# [AIM OF THE EXERCISE]
From the line that contains "Image resolution: width=1492" down to the last line of the data below, restate every line word for word, skipping any images.

====================

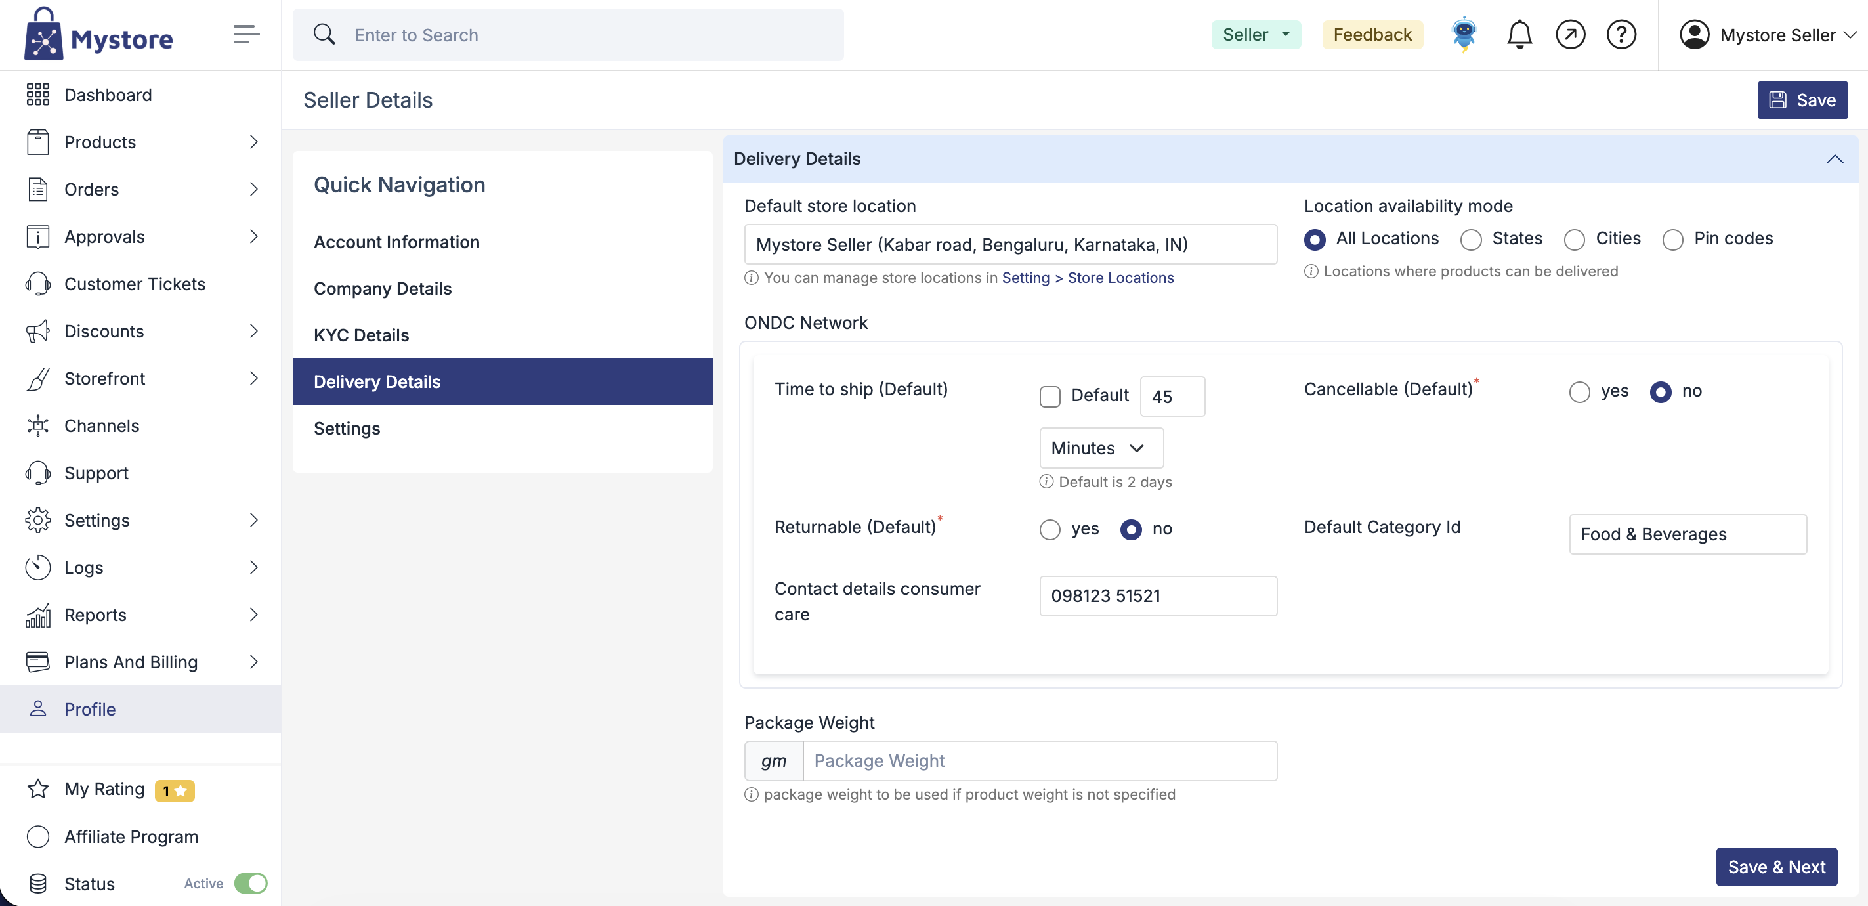This screenshot has height=906, width=1868.
Task: Select yes for Cancellable (Default)
Action: click(1579, 392)
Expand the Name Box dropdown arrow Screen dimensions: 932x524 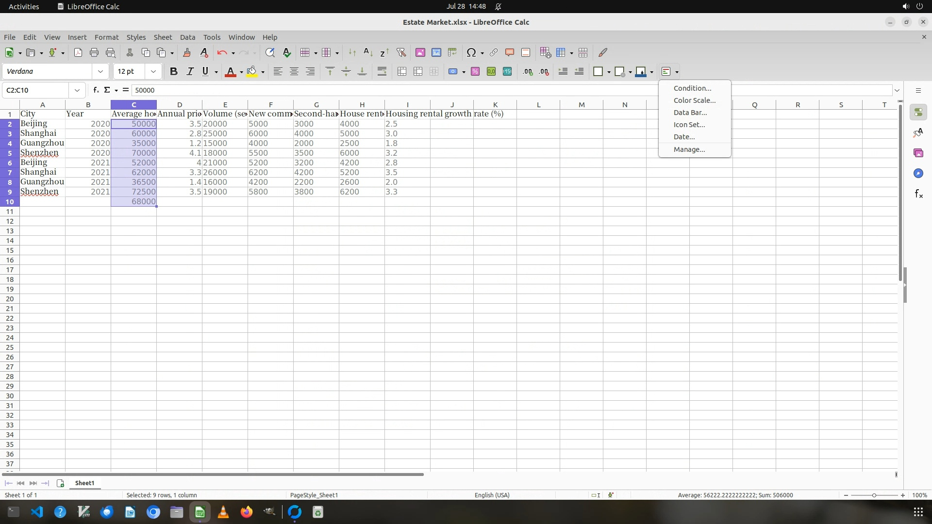tap(77, 90)
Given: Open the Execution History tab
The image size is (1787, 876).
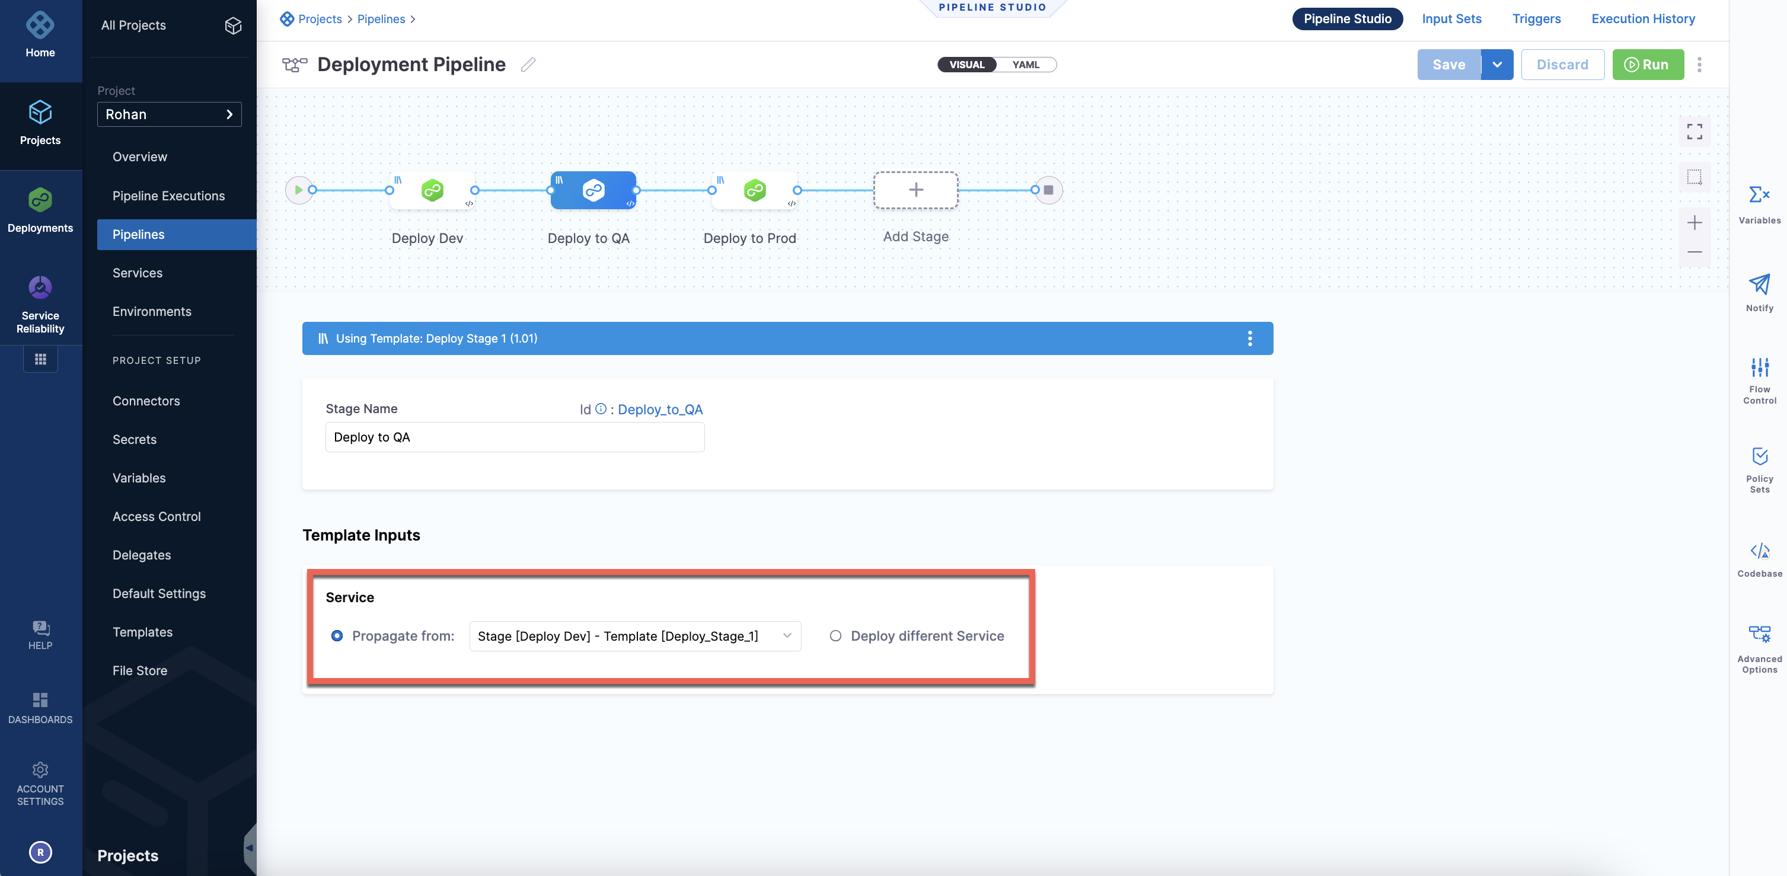Looking at the screenshot, I should tap(1643, 19).
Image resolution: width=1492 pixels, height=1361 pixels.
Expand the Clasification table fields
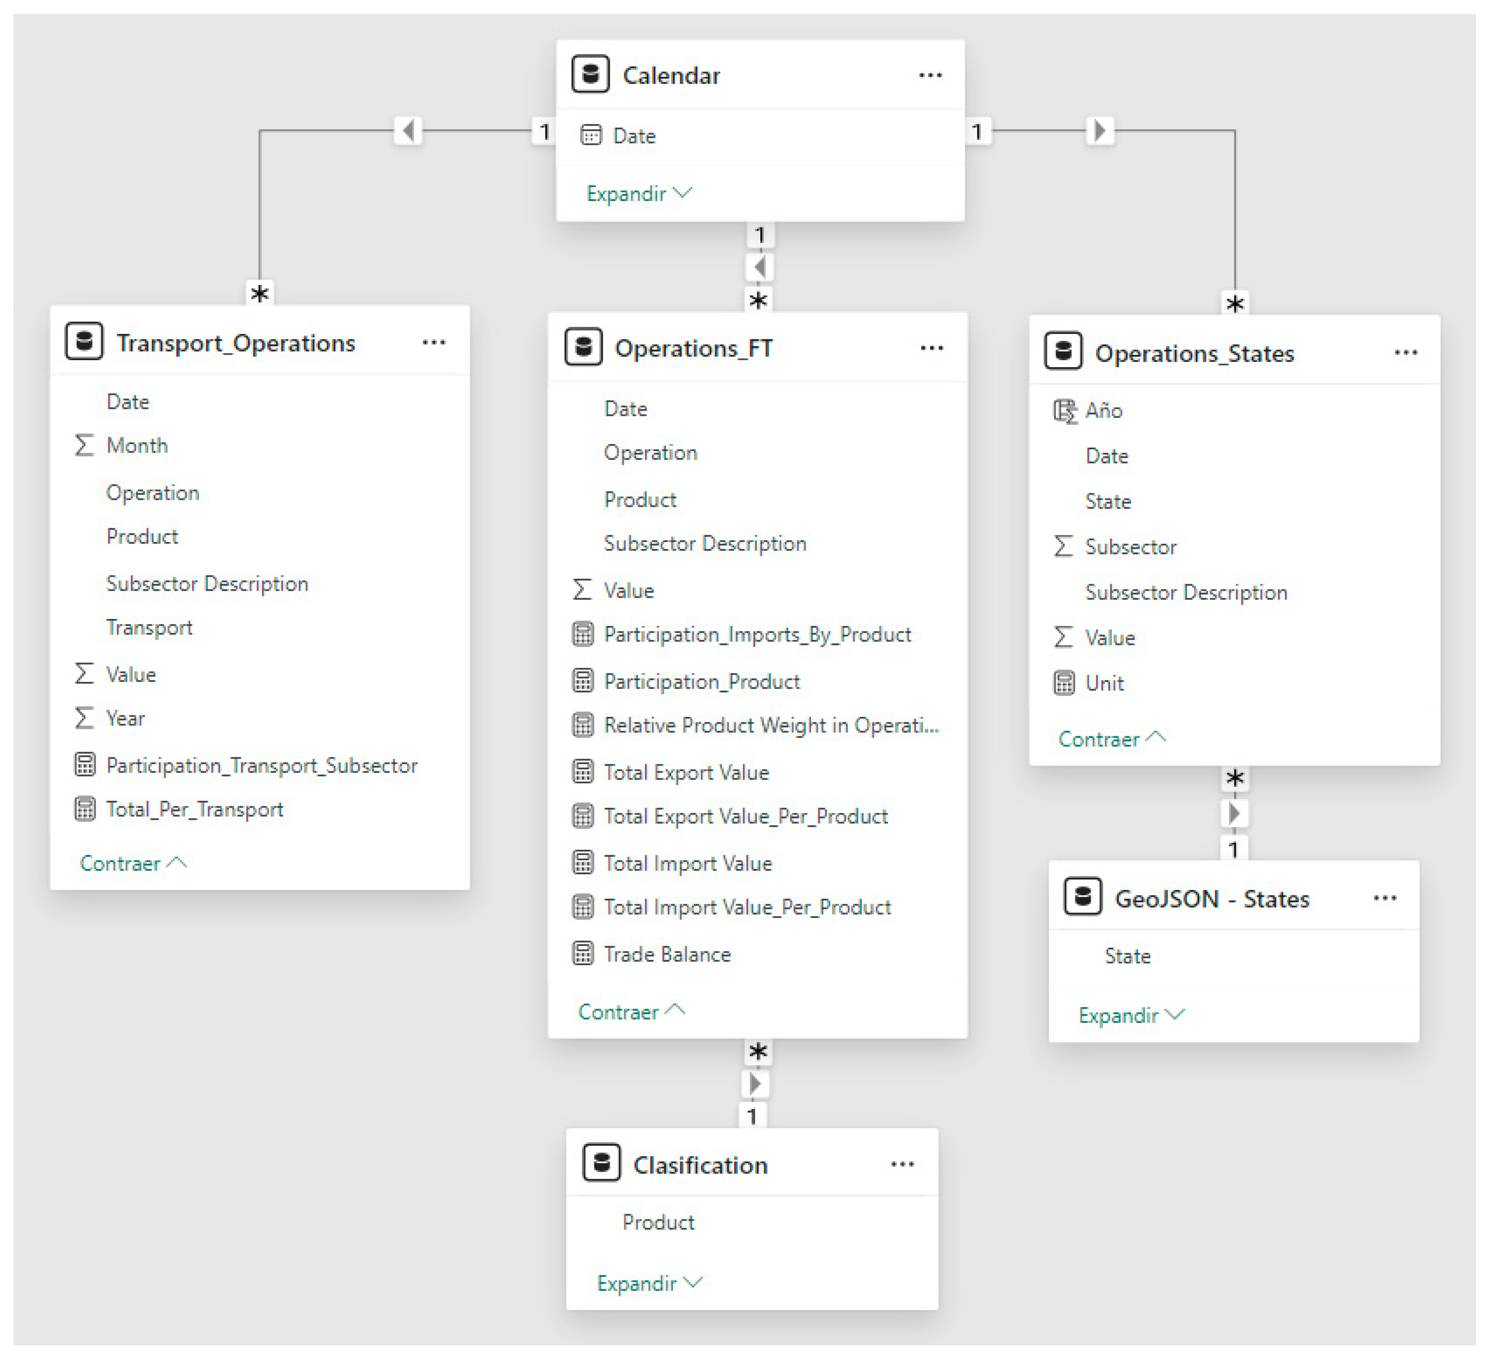(x=648, y=1283)
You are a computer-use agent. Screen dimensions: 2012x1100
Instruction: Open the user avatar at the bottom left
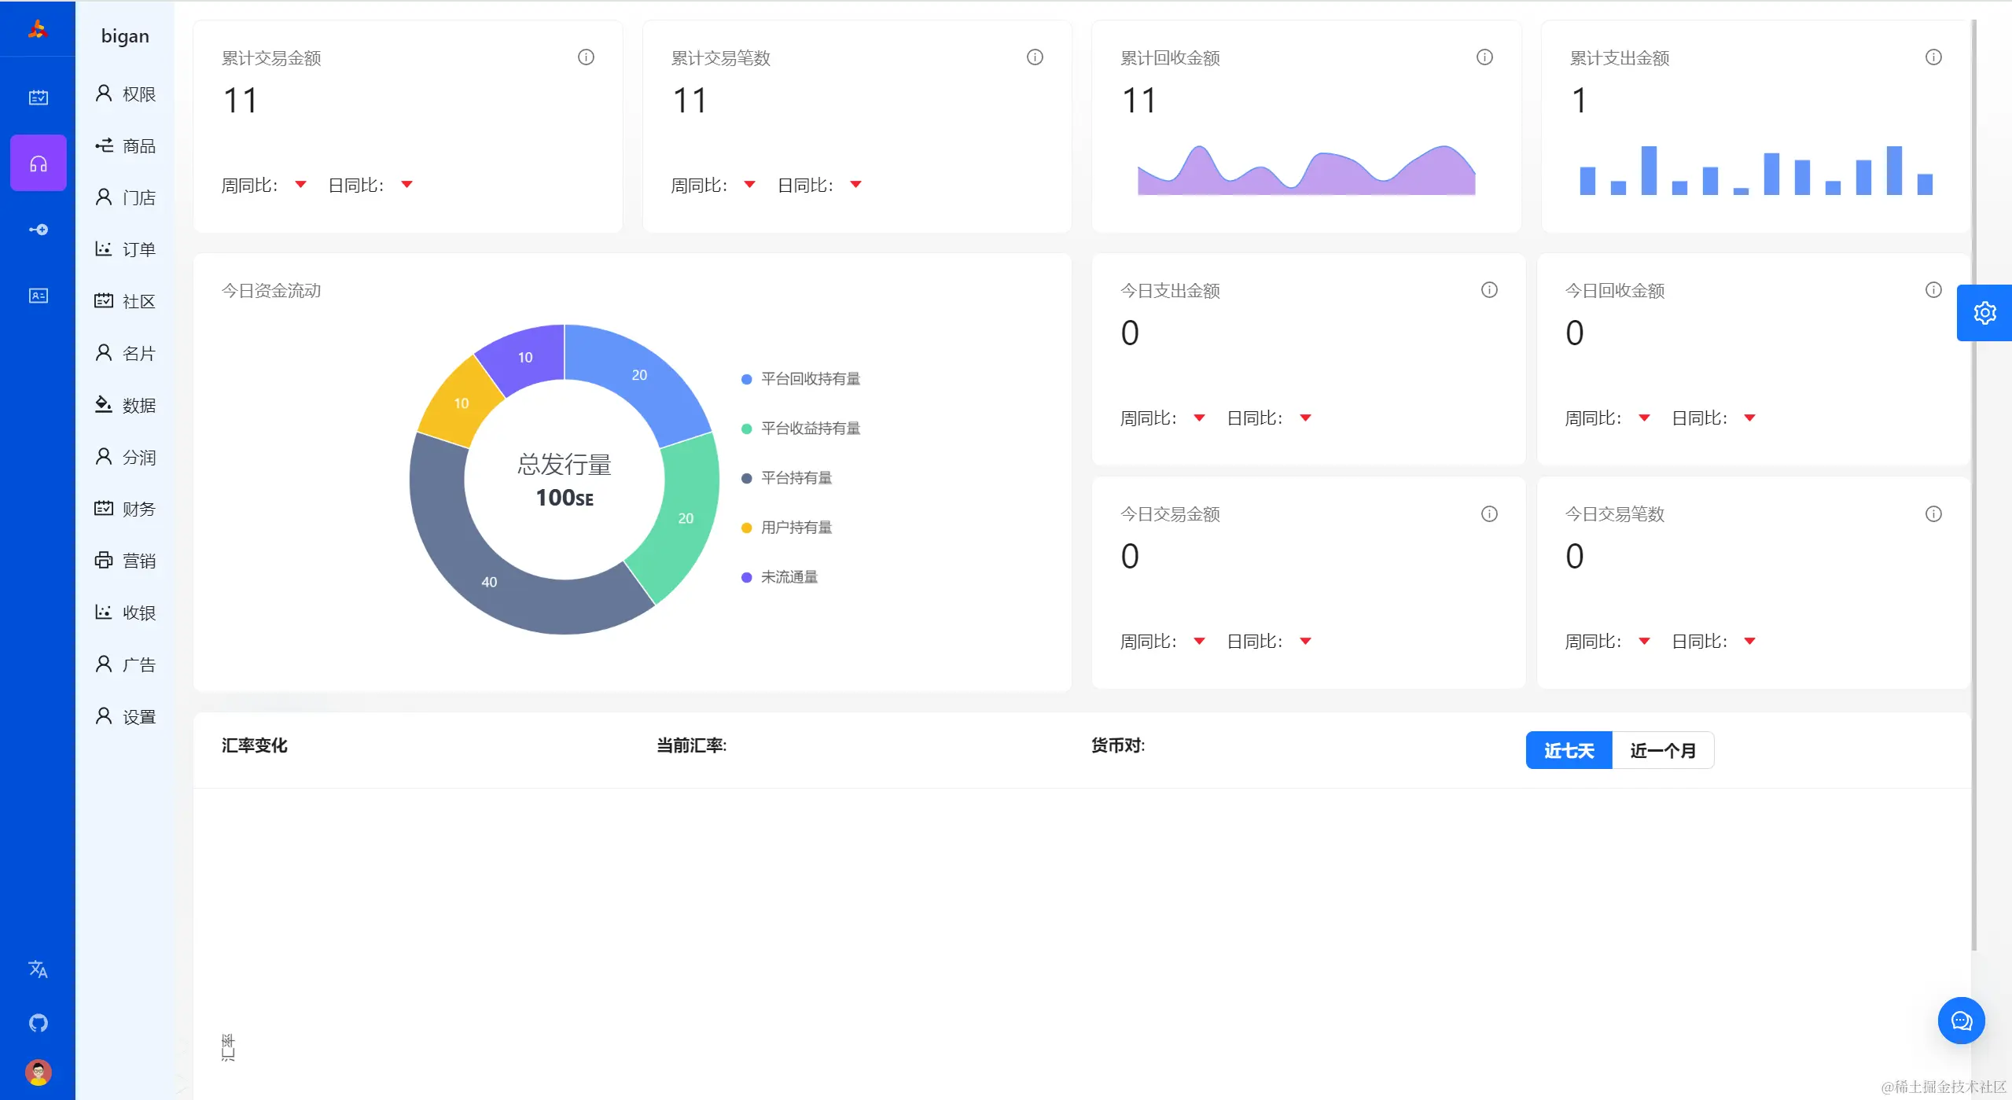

====================

# [RESULT FOR THIS EXERCISE]
Image resolution: width=1492 pixels, height=1361 pixels.
Expand the Clasification table fields
(x=648, y=1283)
You are a computer-use agent. Screen dimensions: 2012x1100
Instruction: Open the user avatar at the bottom left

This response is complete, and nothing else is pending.